Secondary osteoporosis:

 The cause of secondary osteoporosis should be identified and treated.

For example Testosterone therapy  can be used to increase bone mineral density in young men with hypogonadism

Pharmacological therapy:

We start with fracture risk assessment using FRAX score calculator which estimates the 10-year probability of hip fracture or major osteoporotic fractures combined (hip, spine, shoulder, or wrist) for an untreated patient using femoral neck BMD and other risk factors for fractures:


When to start pharmacotherapy?

1.   Men ≥50 years with a history of hip or vertebral fracture or with osteoporosis (T-score ≤-2.5).

2.    Men with osteopenia (T-score between -1.0 and -2.5) and with a10-year probability of hip fracture reaches 3 percent or the 10-year probability of osteoporotic fractures combined is ≥20 percent.

3.   For those at moderate risk (10 to 20 percent), the decision to treat should be based upon the presence of additional risk factors.

Choice of therapy  

Bisphosphonates are considered the treatment of choice.
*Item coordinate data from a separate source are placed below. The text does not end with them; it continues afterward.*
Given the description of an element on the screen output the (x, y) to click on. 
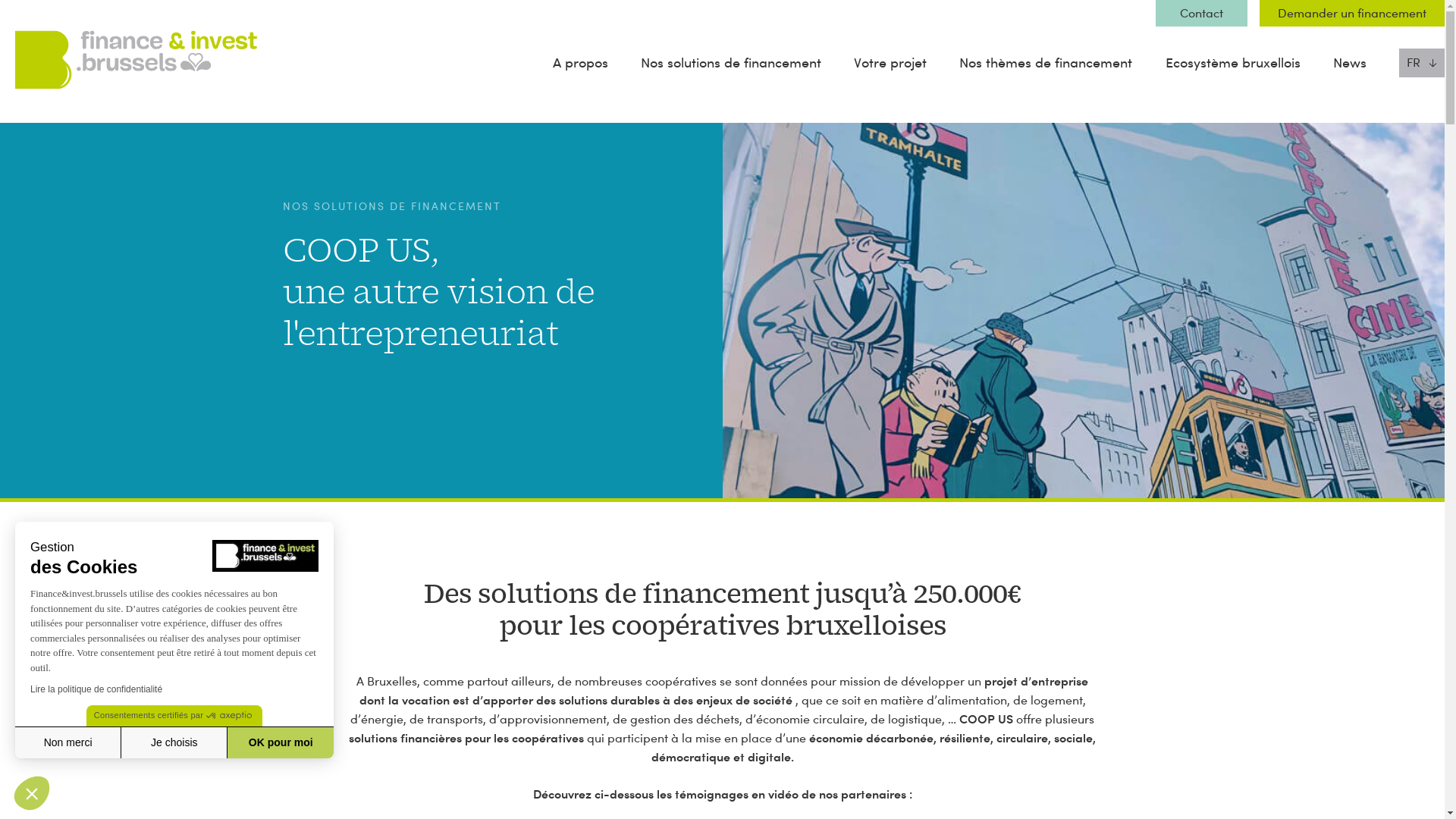
Demander un financement Element type: text (1351, 13)
Je choisis Element type: text (174, 742)
OK pour moi Element type: text (280, 742)
finance&invest.brussels Element type: text (86, 120)
Non merci Element type: text (68, 742)
submit Element type: text (721, 583)
A propos Element type: text (580, 62)
submit Element type: text (721, 642)
Fermer le widget sans consentement Element type: hover (31, 793)
News Element type: text (1349, 62)
Contact Element type: text (1201, 13)
Nos solutions de financement Element type: text (730, 62)
Votre projet Element type: text (889, 62)
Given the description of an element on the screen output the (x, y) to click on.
Patients can start with weekly alendronate and risedronate, when oral bisphosphonate is intolerable patients can use IV zoledronic acid.

When zoledronic acid is intolerable or for patients with renal impairment (bisphosphonates are not recommended when GFR<30 ml/min), denosumab is the drug of choice.

 Another option is Teriparatide, which can be used for men with severe osteoporosis (T score <-2.5) and at least one fragility fracture), or men who have failed previous therapy.

Denosumab prevents bone loss and reduces vertebral fracture risk in men with nonmetastatic prostate cancer receiving androgen deprivation therapy. Also, used in males with impaired renal function.

  In case of treatment failure and no availability of another option, strontium ranlate can be used which acts by inhibiting bone resorption and may increases bone mineral density.

In males whit growth hormone deficiency, Growth hormone growth factor can be used


1.   Patient adherence to therapy

2.    BMD measurements, obtain a follow-up DXA of hip and spine after two years, and if BMD is stable or improved, less frequent monitoring is needed.